■ **Data supplied**:
===============
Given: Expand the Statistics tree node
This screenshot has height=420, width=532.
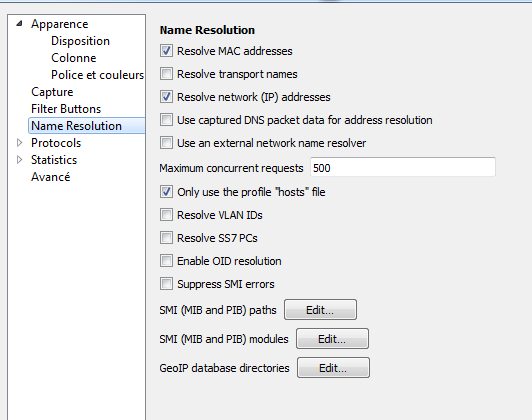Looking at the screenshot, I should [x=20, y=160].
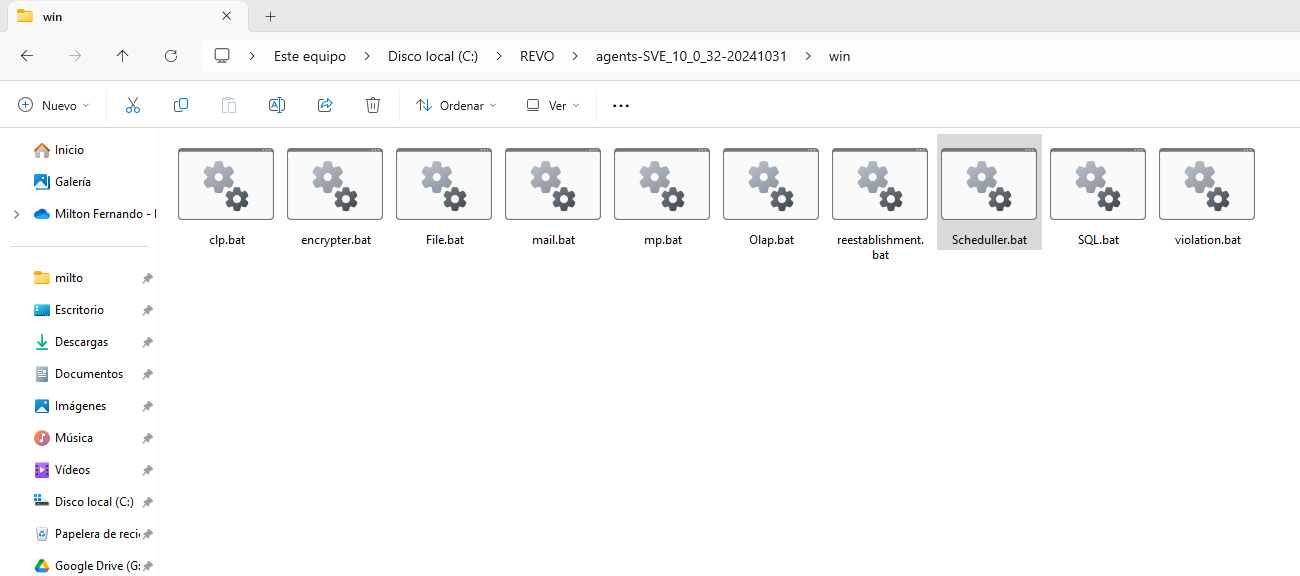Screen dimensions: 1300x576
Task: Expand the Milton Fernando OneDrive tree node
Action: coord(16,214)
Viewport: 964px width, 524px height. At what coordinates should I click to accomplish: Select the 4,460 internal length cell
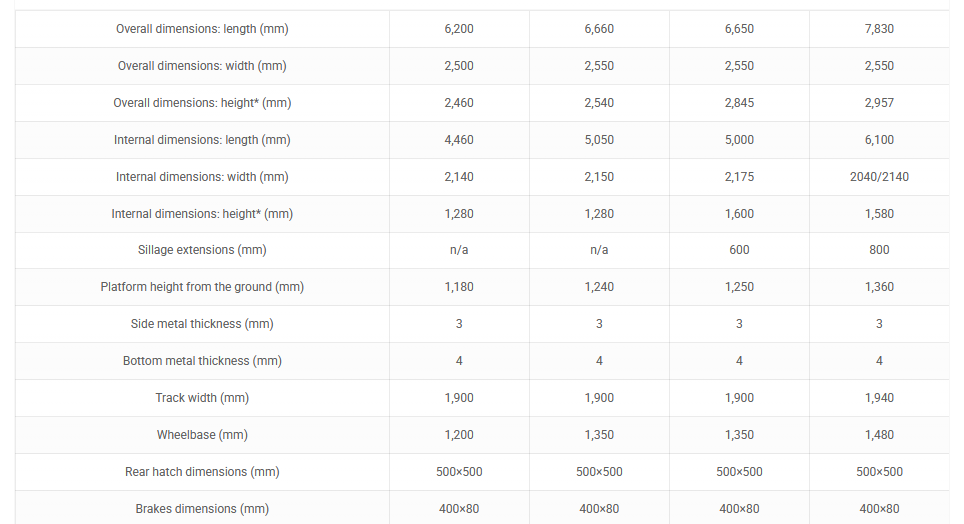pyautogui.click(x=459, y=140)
===============
■ **What is asked**: Reproduce all the rows above verbatim, leaving out the pictures.

■ **Final answer**:
Given: Expand the Statistics tree node
This screenshot has height=420, width=532.
Looking at the screenshot, I should [x=20, y=160].
Screen dimensions: 1300x576
Task: Expand the Milton Fernando OneDrive tree node
Action: coord(16,214)
Viewport: 964px width, 524px height. At what coordinates should I click to accomplish: Select the 4,460 internal length cell
pyautogui.click(x=459, y=140)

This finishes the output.